◆ **Exercise goal**:
Answer these questions using the text on how large language models are trained.
(a) What are the three training phases it names?
(b) From what size to what size did OpenAI filter its dataset?
(c) What kind of sources does the Pile draw its "clean" data from?

◆ **Passage**:
== == ==

How LLMs are Trained and How Red Teaming Helps
Sven Cattell, Founder, AI Village
July 26, 2023

The Problem

To give you a solid idea of the problem something like the Generative Red Team is attempting to address we have to describe how these models are made. There are 3 training phases, unsupervised, supervised fine-tuning, and Reinforcement Learning from Human Feedback (RLHF). The models are created and affected by these steps in different ways. The final models may be pretty good but are still unsafe in many ways that are hard to find, label, and add back into the system to make them better. Some vendors address this by adding additional layers that filter prompts and generations for harmful content, or rewrite responses to make them better. 

Dataset Gathering and Cleaning

The first step is to gather a sufficiently large dataset for the first phase of training. Bigger models have interesting emergent behavior, but require ever more data to train. This is because of the scaling laws that these models seem to follow. A model consisting of many billions of parameters requires trillions of tokens to train. The requirement for vast amounts of data means that labs building these models need to use vast datasets, like common crawl

The raw datasets are repetitive and quite dirty. They contain racist, misogynistic, and homophobic speech. They also contain milder socioeconomic biases that are harder to detect. Basically, all the historical biases of the humans and systems that contribute to the internet. Models trained on these unfiltered datasets are very good at reproducing this harmful content, which may be disclosed in model cards if it has been uncovered. 

So, before we can train a large language model we have to clean the raw datasets. The cleaned common crawl used to train OpenAI’s GPT3 had 499 billion tokens, of which 410 billion came from common crawl. OpenAI filtered the dataset down from 45TB compressed down to 0.6TB. Most of this is deduplication as diversity in the input data is key to training effective LLMs. The creators also remove as much harmful content as possible. However, they most likely didn’t get everything. The raw common crawl has tens of trillions of tokens. If there were only a few billion tokens with bad content, we could remove 99.9% of those and still have millions of tokens. That’s more than enough for these models to learn from

Model creators also used “clean” datasets in their training, like Wikipedia, but these are tiny in comparison to the scraped internet. Another problem is that these models may just be “creative” enough that even with “perfectly clean” datasets they might just make up problematic content by piecing together disparate concepts in a prompt. Datasets like the Pile use only “clean” data from sources that have editorial review, but models trained off the pile also demonstrate significant issues.

== == ==

◆ **Dataset extract**:
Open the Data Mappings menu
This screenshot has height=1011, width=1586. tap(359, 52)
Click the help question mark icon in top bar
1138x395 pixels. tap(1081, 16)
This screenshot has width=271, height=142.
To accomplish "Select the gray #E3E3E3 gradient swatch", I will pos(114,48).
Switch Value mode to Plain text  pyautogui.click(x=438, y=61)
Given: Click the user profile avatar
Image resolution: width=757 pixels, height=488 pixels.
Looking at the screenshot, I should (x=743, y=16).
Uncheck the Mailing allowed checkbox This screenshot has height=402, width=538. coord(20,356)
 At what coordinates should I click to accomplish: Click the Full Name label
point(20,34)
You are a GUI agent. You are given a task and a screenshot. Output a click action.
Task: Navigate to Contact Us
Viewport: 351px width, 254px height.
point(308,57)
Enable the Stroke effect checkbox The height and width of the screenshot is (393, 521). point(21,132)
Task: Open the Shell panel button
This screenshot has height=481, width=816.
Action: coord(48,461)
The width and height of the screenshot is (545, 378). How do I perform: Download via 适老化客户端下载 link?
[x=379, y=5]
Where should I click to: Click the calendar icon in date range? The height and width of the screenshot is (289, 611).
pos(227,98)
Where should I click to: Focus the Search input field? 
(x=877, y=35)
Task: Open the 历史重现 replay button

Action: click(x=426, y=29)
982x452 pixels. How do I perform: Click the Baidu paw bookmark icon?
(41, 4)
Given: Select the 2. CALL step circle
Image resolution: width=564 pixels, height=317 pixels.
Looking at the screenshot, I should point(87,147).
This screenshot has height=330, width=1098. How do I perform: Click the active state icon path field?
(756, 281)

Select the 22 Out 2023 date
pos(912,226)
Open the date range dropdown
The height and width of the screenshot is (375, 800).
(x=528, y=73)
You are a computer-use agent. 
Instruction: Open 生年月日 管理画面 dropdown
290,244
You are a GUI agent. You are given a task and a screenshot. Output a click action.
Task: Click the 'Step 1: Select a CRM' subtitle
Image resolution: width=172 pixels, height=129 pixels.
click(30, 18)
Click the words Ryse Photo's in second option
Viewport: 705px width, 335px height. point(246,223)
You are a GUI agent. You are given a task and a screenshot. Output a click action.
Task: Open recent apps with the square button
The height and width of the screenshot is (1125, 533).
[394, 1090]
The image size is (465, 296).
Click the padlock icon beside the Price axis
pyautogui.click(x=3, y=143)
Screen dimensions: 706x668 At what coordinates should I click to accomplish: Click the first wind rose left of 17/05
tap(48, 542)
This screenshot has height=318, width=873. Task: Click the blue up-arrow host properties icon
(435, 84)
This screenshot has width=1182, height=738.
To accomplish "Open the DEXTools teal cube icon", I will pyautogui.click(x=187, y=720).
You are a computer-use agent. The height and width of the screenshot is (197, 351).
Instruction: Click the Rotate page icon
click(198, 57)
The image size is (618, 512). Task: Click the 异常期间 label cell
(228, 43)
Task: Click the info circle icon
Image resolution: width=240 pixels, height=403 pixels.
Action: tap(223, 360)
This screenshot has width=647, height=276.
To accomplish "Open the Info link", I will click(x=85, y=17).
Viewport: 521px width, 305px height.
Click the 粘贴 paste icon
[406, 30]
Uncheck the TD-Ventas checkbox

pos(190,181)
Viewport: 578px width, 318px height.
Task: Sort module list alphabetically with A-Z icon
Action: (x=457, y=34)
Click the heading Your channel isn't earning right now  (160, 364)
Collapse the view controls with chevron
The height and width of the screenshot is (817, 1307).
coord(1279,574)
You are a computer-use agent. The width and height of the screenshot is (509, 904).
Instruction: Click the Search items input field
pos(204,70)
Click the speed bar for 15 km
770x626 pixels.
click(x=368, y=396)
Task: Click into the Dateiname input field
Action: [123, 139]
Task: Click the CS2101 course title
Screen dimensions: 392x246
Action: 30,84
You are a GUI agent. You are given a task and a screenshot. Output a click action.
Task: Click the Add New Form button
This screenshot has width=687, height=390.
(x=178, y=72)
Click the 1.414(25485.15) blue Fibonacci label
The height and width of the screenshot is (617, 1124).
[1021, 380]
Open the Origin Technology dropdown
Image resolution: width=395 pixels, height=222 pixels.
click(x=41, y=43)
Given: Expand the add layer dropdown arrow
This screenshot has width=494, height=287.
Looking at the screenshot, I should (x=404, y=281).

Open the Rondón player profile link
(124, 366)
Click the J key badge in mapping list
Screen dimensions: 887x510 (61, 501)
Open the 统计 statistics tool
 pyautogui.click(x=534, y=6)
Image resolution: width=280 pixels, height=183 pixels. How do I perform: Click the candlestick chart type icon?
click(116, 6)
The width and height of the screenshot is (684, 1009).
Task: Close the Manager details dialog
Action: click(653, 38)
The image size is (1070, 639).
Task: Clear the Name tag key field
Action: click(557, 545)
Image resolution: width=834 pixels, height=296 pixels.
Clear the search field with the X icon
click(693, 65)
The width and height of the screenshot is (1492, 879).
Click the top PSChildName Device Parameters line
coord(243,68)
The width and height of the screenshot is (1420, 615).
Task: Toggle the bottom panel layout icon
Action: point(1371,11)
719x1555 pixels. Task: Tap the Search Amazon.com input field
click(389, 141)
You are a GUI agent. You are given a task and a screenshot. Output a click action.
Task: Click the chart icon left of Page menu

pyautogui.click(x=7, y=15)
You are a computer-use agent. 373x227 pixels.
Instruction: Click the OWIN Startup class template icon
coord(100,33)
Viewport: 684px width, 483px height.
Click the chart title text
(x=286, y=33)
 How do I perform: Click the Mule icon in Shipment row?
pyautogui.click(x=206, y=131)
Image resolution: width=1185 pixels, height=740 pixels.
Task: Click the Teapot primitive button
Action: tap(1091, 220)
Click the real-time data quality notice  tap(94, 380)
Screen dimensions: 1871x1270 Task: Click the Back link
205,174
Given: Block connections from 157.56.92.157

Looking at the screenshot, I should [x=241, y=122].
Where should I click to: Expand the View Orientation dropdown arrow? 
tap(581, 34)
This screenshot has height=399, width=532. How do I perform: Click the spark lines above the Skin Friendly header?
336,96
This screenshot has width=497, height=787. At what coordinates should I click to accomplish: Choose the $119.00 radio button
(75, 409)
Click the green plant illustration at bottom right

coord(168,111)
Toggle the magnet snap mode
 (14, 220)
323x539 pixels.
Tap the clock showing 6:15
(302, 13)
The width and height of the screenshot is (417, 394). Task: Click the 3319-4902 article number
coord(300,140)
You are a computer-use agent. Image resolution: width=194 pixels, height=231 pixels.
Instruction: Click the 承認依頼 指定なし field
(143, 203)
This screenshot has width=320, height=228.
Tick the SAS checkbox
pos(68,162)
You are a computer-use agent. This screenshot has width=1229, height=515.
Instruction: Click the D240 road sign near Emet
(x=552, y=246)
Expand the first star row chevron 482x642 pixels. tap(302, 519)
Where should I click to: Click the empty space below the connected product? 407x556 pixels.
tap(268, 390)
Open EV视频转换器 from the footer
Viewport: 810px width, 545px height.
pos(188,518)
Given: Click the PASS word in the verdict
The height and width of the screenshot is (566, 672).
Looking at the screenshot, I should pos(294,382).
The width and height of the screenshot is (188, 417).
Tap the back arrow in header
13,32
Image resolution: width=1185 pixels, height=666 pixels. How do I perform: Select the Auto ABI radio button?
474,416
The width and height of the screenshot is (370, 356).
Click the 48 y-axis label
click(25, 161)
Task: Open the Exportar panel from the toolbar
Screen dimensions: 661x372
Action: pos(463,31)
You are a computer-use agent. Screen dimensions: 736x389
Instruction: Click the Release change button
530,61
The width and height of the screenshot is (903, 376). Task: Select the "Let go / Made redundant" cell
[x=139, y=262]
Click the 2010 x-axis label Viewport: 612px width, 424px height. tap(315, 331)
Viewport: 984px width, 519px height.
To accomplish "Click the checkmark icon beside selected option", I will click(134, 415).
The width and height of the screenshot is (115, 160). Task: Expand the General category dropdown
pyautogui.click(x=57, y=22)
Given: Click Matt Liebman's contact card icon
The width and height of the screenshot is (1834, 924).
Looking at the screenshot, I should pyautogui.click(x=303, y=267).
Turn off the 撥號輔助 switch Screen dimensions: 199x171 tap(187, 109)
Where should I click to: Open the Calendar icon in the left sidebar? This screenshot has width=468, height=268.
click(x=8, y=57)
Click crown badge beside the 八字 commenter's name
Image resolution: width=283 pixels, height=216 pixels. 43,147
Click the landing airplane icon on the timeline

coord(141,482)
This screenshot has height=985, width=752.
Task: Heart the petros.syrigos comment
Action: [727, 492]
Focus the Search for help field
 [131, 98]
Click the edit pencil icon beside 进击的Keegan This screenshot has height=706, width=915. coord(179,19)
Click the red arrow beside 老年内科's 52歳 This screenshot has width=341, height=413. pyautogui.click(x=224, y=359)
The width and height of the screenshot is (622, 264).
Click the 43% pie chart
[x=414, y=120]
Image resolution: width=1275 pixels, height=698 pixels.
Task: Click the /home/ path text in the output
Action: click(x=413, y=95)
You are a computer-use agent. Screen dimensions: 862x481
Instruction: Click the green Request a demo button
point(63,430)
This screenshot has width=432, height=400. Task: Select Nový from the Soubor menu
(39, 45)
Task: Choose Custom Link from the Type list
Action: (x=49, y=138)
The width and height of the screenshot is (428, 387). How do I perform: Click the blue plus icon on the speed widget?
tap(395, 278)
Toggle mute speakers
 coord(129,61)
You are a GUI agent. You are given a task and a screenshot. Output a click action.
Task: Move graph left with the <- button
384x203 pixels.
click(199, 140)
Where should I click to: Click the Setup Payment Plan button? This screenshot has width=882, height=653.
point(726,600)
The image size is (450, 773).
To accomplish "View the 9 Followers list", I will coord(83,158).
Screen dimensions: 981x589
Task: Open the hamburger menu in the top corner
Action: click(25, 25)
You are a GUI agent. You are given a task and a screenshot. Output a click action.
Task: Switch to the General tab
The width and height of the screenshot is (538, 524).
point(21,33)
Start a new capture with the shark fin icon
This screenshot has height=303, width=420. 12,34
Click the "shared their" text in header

== == ==

◆ **Written reply**:
(a) Unsupervised, supervised fine-tuning, and Reinforcement Learning from Human Feedback (RLHF).
(b) From 45TB compressed down to 0.6TB.
(c) Sources that have editorial review.